§ Task instructions
Copy every line of the items below word for word, leaving out the pictures.

------

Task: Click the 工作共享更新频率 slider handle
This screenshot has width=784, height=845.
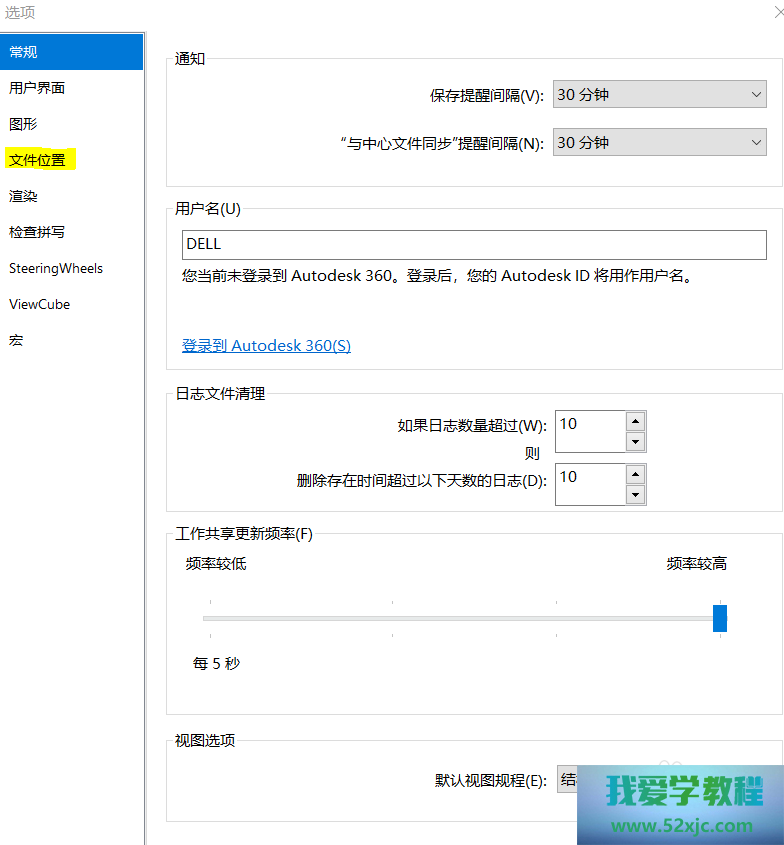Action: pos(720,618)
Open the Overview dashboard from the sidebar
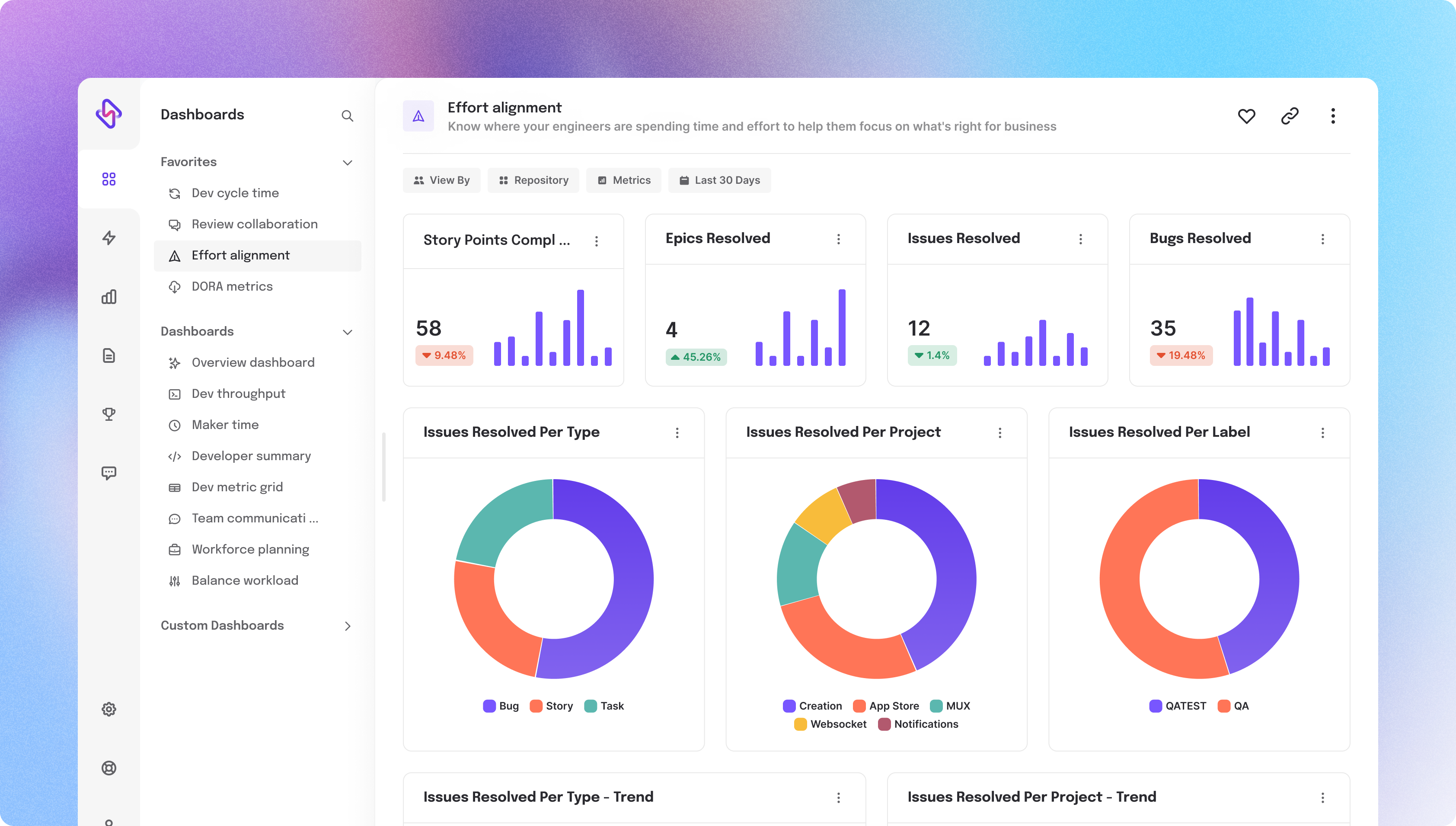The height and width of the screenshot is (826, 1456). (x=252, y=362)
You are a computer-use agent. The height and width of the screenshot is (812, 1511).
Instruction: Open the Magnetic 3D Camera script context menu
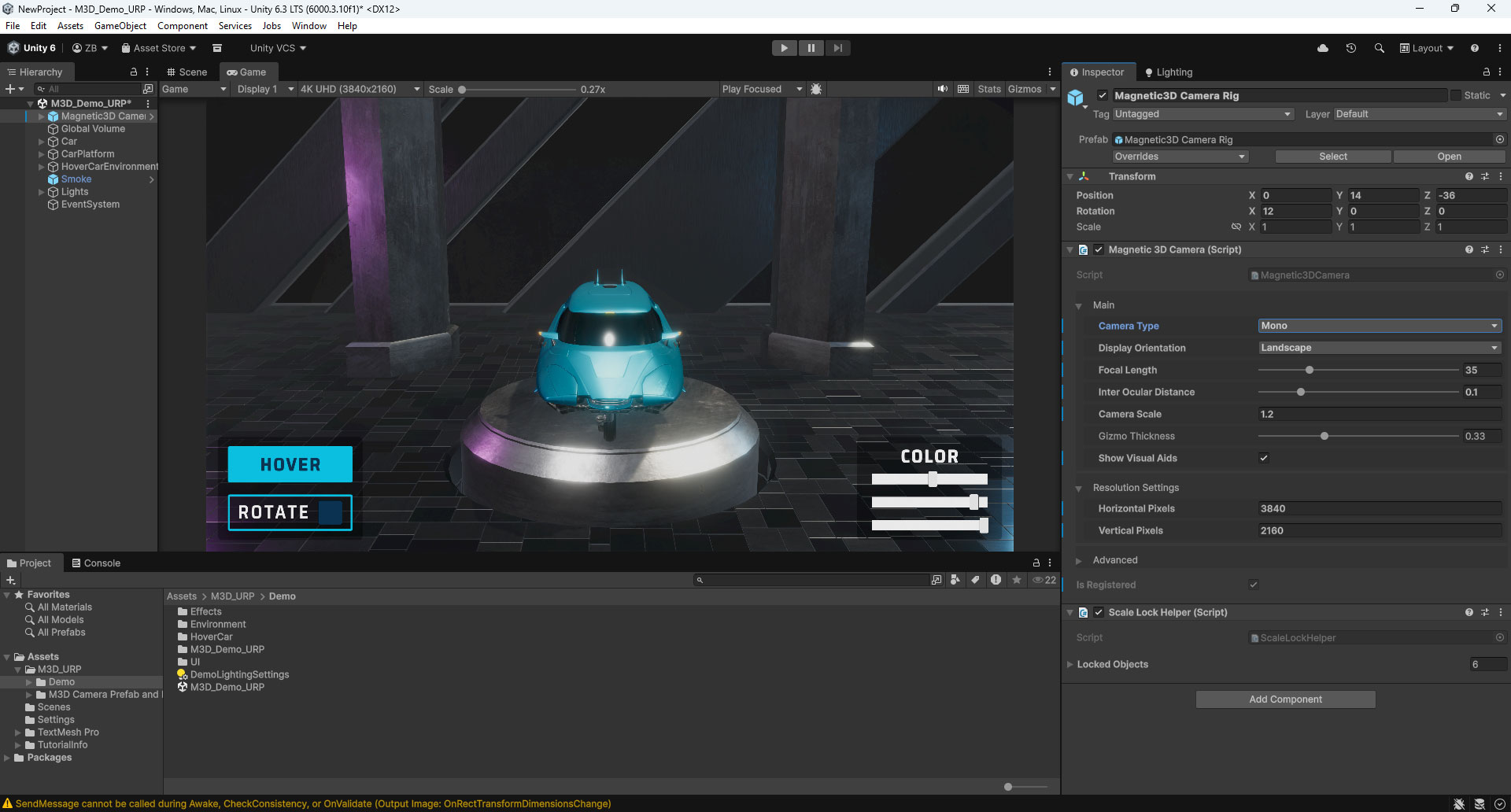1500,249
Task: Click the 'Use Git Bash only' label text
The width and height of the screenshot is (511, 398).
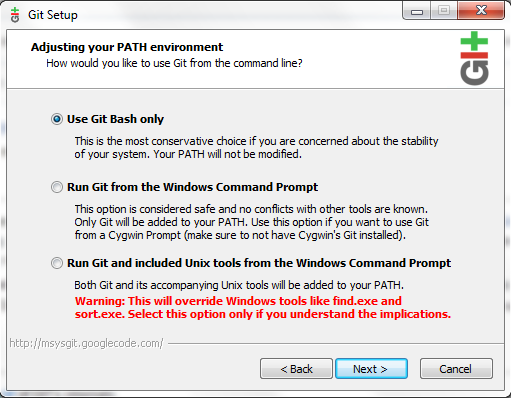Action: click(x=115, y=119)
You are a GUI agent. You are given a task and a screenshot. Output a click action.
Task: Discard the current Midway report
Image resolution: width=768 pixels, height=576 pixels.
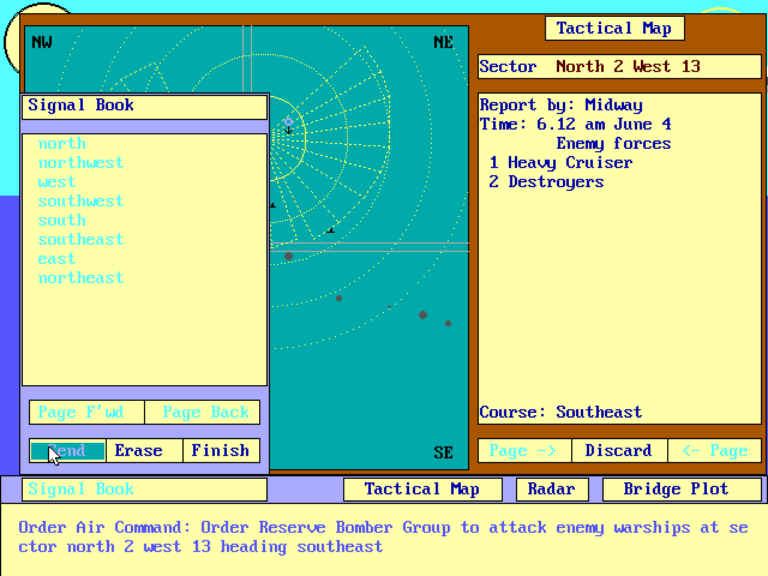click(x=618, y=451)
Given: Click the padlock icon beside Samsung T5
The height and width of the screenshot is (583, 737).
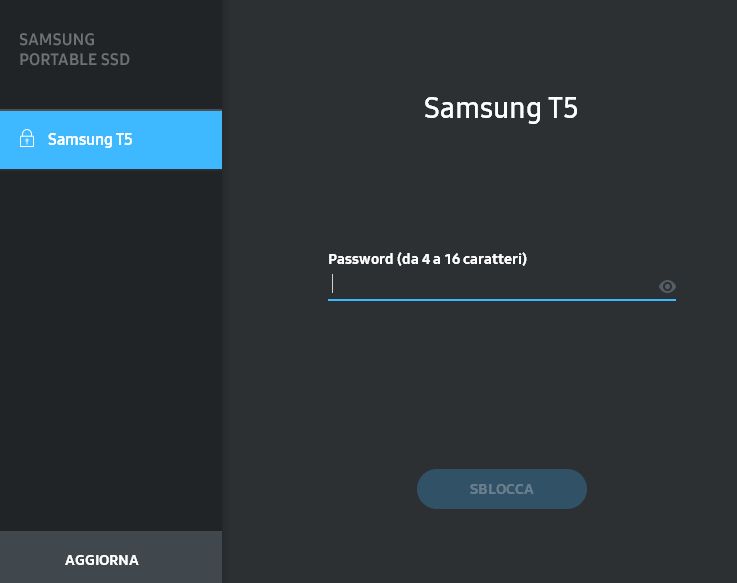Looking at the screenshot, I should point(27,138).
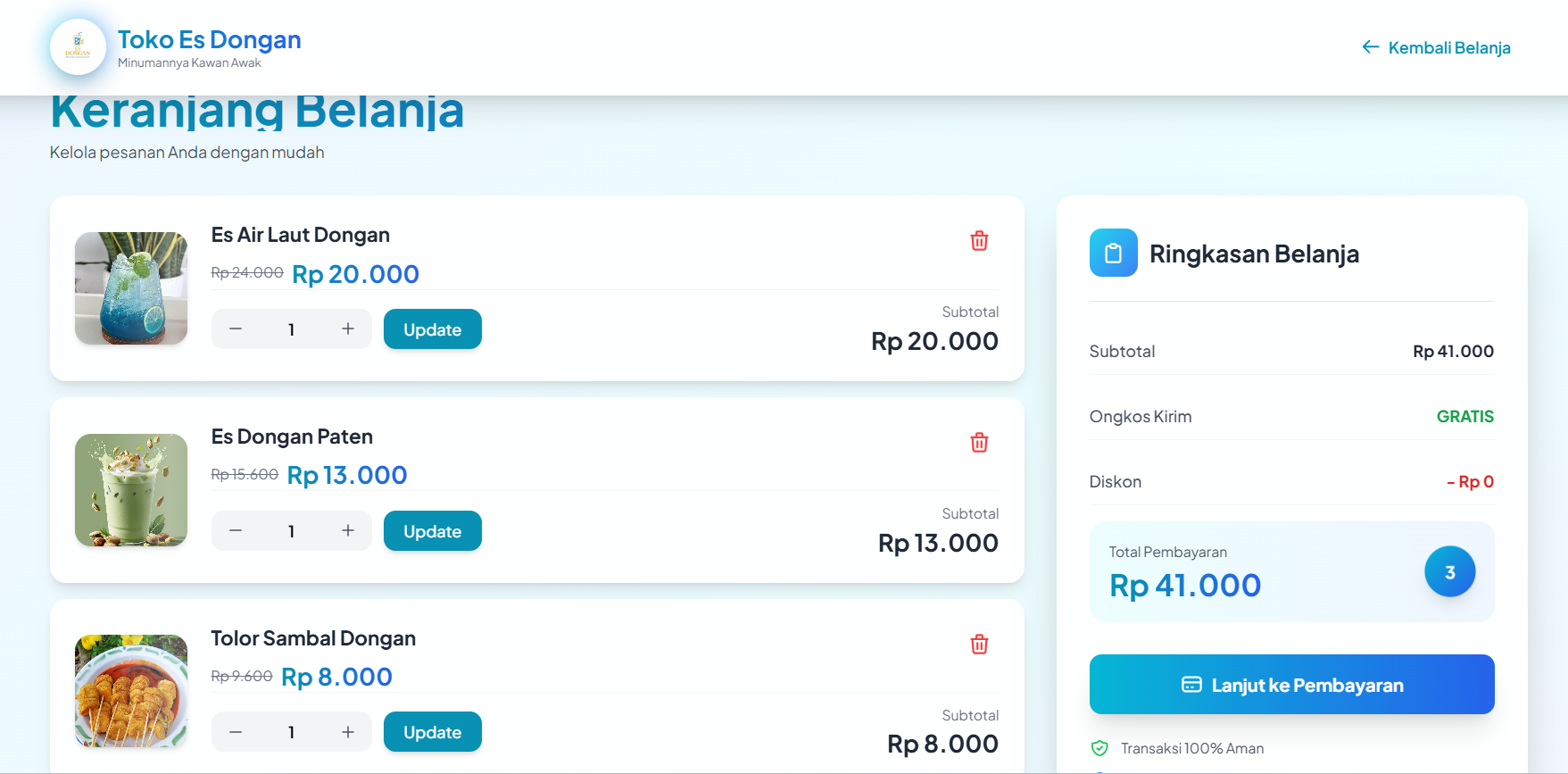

------

§ Response to the task
Task: Click the 工作共享更新频率 slider handle
This screenshot has width=784, height=845.
Action: pos(720,618)
Open the Overview dashboard from the sidebar
The height and width of the screenshot is (826, 1456). (x=252, y=362)
You are a computer-use agent. The height and width of the screenshot is (812, 1511).
Instruction: Open the Magnetic 3D Camera script context menu
1500,249
Task: Click the 'Use Git Bash only' label text
The width and height of the screenshot is (511, 398).
Action: click(x=115, y=119)
You are a GUI agent. You are given a task and a screenshot. Output a click action.
Task: Discard the current Midway report
Image resolution: width=768 pixels, height=576 pixels.
click(x=618, y=451)
Given: Click the padlock icon beside Samsung T5
The height and width of the screenshot is (583, 737).
Looking at the screenshot, I should point(27,138).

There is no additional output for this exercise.